Written By: Brianna Hanson and Elizabeth Beil
Mindful and Intuitive eating are two terms that have recently grown in popularity. They are both used by many non-diet dietitians and therefore, are usually perceived as interchangeable terms. So, what’s the difference between the two?
In its simplest form, intuitive eating is an umbrella term that encompasses mindful eating as an aspect. Intuitive eating goes beyond the eating experience and encourages people to actively reject diet mentality and change their relationship with food and their body.
Intuitive eating has 10 principles that can be summarized in saying…
- Rely on internal hunger and satiety cues
- Allow yourself unconditional permission to eat.
- You ultimately you make peace with food
Intuitive eating is designed to help you achieve not just being intuitive with your food and food choices, but also being intuitive with your movement, relationships, really all accepts of your life! This process can take awhile and so being patient with yourself is key!

Mindful Eating:
Mindful eating is a concept that involves paying attention to your eating experience without passing judgment on yourself. The eating experience begins when deciding what to eat and continues until the very last bite of food. Mindful eating helps us become aware of thoughts and feeling towards food while allowing us to tune into our hunger and fullness cues. This can increase the enjoyment of eating and prevent overeating.
Other benefits of mindful eating include the possibility of freeing yourself from negative thought patterns around foods and shifting food decisions from external authorities to your own body’s needs.

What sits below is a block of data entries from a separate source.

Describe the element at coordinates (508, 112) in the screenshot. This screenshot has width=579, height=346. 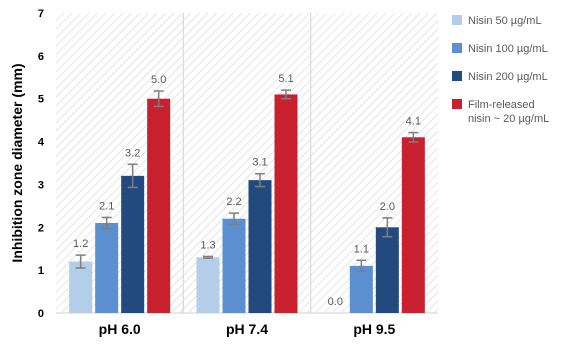
I see `legend-label: Film-released nisin ~ 20 µg/mL` at that location.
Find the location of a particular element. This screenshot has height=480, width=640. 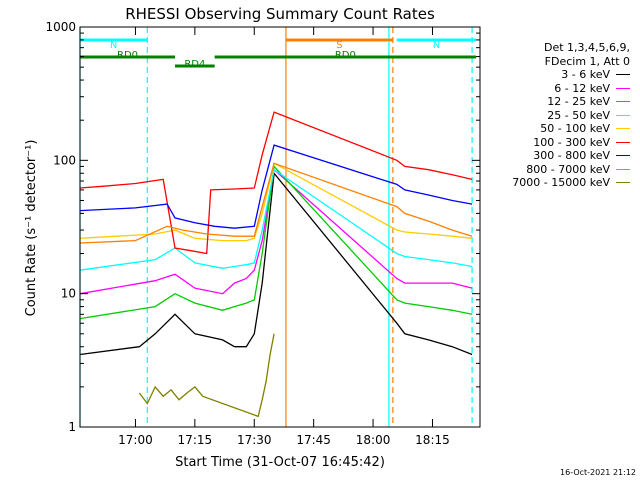

legend-label-5: 100 - 300 keV is located at coordinates (572, 142).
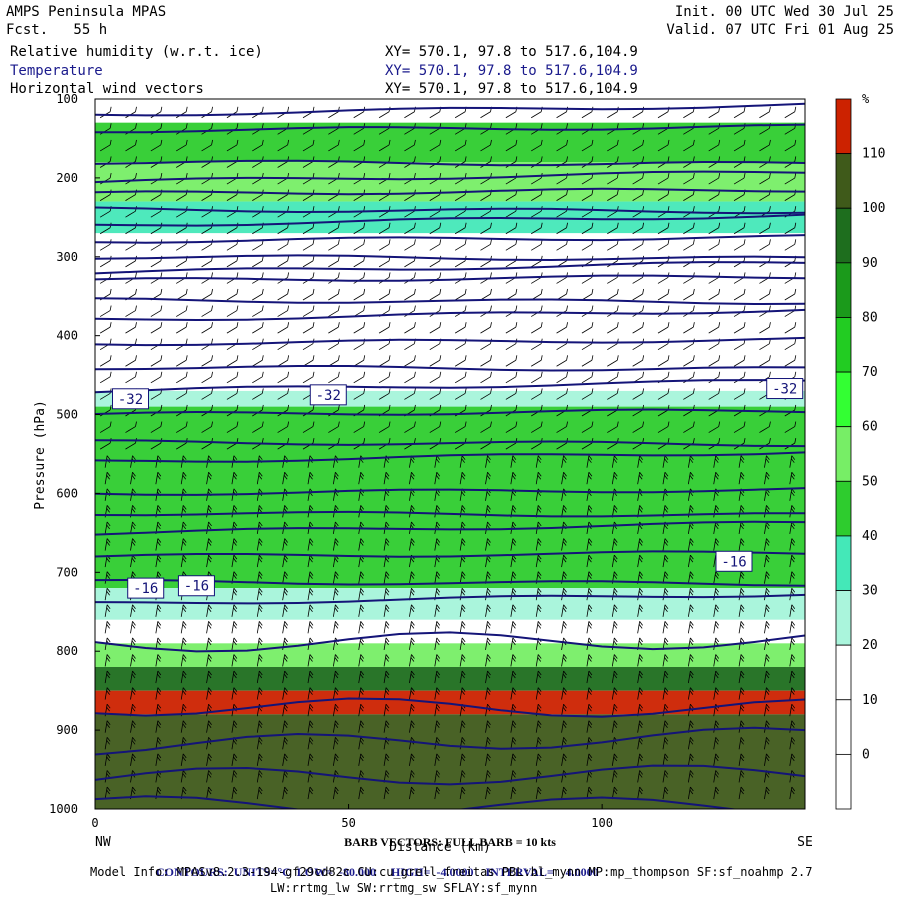  Describe the element at coordinates (870, 700) in the screenshot. I see `colorbar-level-label: 10` at that location.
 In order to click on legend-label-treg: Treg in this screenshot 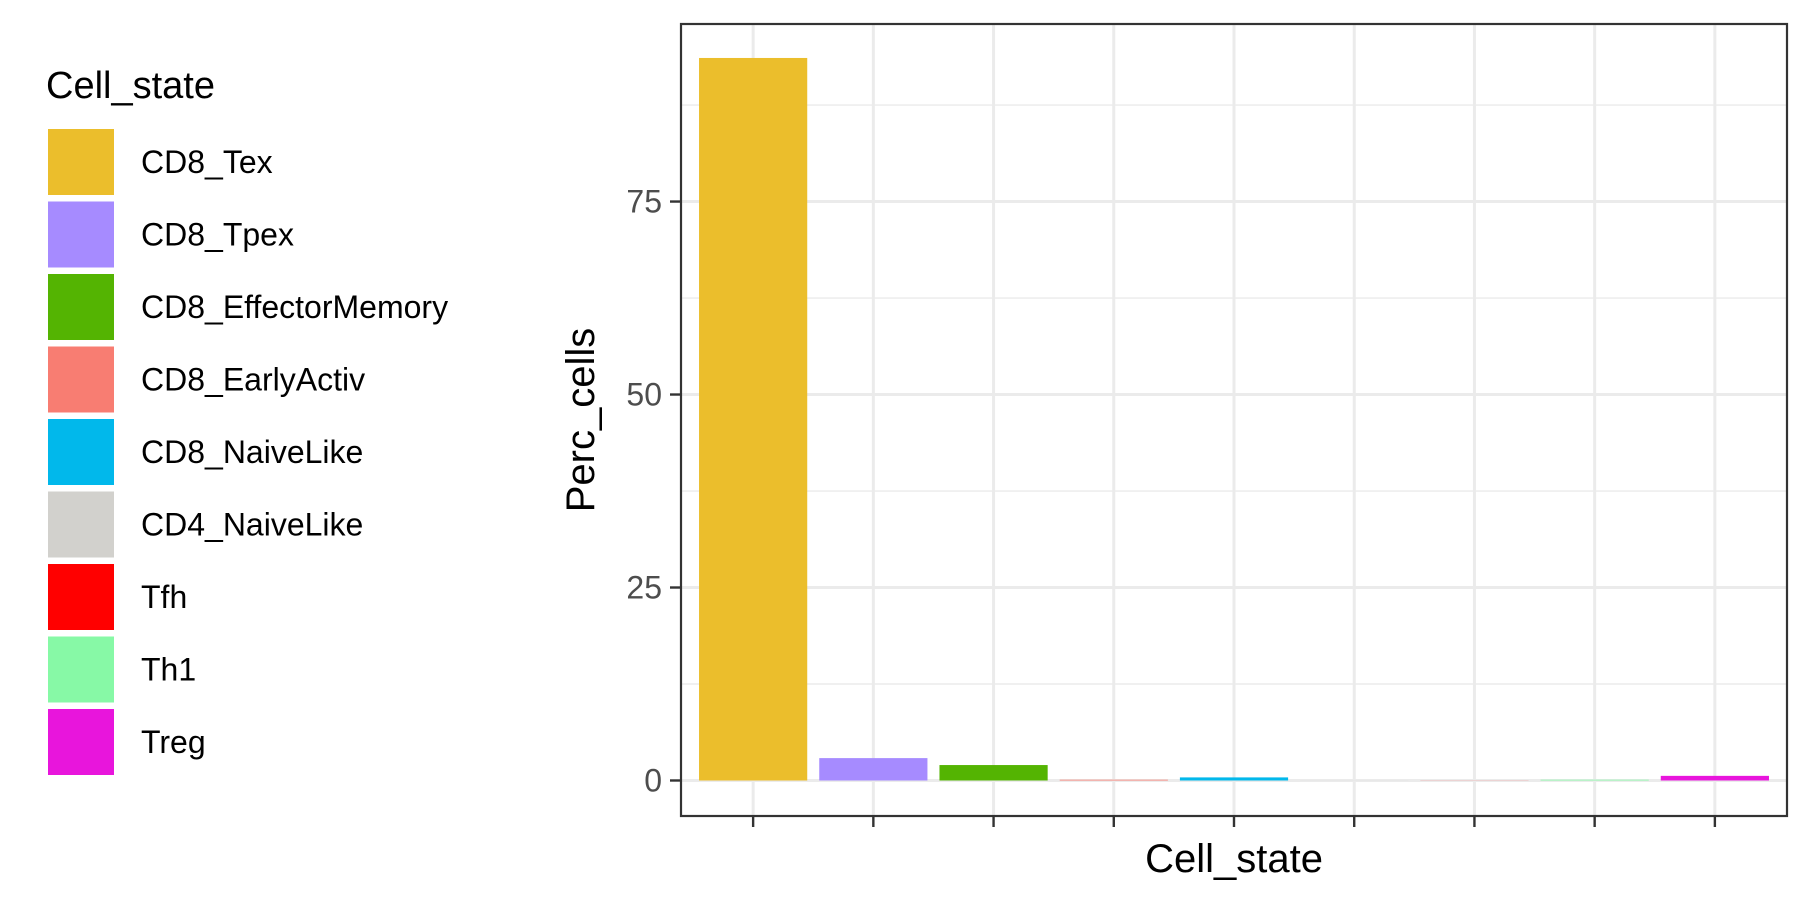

I like to use a method called the mindfulness plate. This plate includes many components that make up a mindful eating experience.

- Observe
Notice the hunger or fullness cues that your body is experiencing. Is your stomach rumbling, how is your energy level, are you stressed, satisfied, full, etc.?
- Savor
Notice the characteristics of your food. Look at the colors on your plate, smell the food as you bring it close to your mouth, notice the texture in your mouth. It the food sweet, salty, crunchy, soft, etc.?
- Nonjudgment
Shut down any thoughts that tell you there are “good” and “bad” foods, or that you “have to” eat a certain item on your plate. Practice compassion for yourself and your thoughts around food.
- In-the-Moment
When you are eating, just eat. This is way easier said than done and not always realistic. However, if we want to truly be mindful during our eating experience, we have to cut out surrounding distractions such as work and tv shows.
- Aware
Taste the food you are eating instead of mindlessly chewing on what is in front you. Ways to help you accomplish this include chewing 30 times, putting your utensils down between bites, and portioning out sizes so you have to pause before going back for more.
For your next meal, try out a couple of these components of the mindfulness plate in order find more enjoyment from food and to pay better attention to your body’s needs.
Working from a place of being mindful with your meals and snacks can allow you to experience those meals and snacks in an intuitive way which is ultimitly the goal I have for my clients. What are your thoughts and experience with mindful and intuitive eating.